Les droits de l'homme, par exemple, sont fondés sur l'universalité de l'idée de respect de l'être humain, de sa vie, de sa liberté (même s'ils ne sont pas partout appliqués ) .
Mais la question a été posée: y -a-t-il vraiment des idées universelles? L'idée de paix par exemple? La valeur de nos idées est-elle réellement supérieure à celle des autres? Est-il légitime de vouloir imposer ses idées aux autres? Voir de mourir pour des idées? Lors d'échanges avec d'autres cultures ne s'agirait-il pas d'une forme de colonialisme?

Dans ces conditions, que signifie la liberté de penser? Selon le droit en démocratie, nul ne peut être inquiété pour ses idées, ni pour ses "opinions". Certaines "opinions" n'ont pourtant pas le droit d'être exprimées en public, par exemple celles des racistes ou des terroristes, celles qui incitent à la haine, à la violence...

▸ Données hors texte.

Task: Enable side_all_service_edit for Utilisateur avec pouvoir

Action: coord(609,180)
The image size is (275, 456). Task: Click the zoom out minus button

Faut-il distinguer la liberté de penser et la liberté de s'exprimer? Y-a-t-il des "opinions"interdites ?
A été évoquée la laïcité comme garantie de liberté , les "opinions religieuses" relevant de la sphère privée.
Mais la laïcité ainsi comprise est-elle garante de liberté, ou au contraire, facteur d'ignorance? La religion, souvent présentée comme source de violence, n' a-t-elle pas aussi une puissance d'incitation à la paix, à l'amour entre les hommes? L'obscurantisme est-il exclusivement du côté des religions? Non a-t-il été souligné (voir par exemple les atrocités du 20ème siècle).

Ne pas pouvoir dire ce que l'on pense est source de violence. Mieux vaut s'exprimer par la parole, discuter, essayer de convaincre par des arguments raisonnés, de négocier. La liberté d'expression est le principe même de la démocratie selon Tocqueville. L'autre doit avoir le droit de dire ce qu 'il pense et je dois avoir le droit de dire que je ne suis pas d'accord.
Cette liberté doit pourtant être conjuguée avec le respect de l'autre. Faut-il en ce sens lui imposer des limites et comment les déterminer? C'est toute la difficulté... Exemple donné : la loi interdit les propos racistes, le non respect des lois mémorielles (shoah, négationnisme...) mais n'interdit pas le blasphème alors même qu'il peut inciter à la violence ( l'histoire devient-elle une valeur "sacrée"? ). L'interdiction, la répression, ne doivent pas se substituer à l 'éducation aussi bien civique que morale...

D'où le thème proposé pour la prochaine rencontre: la tolérance.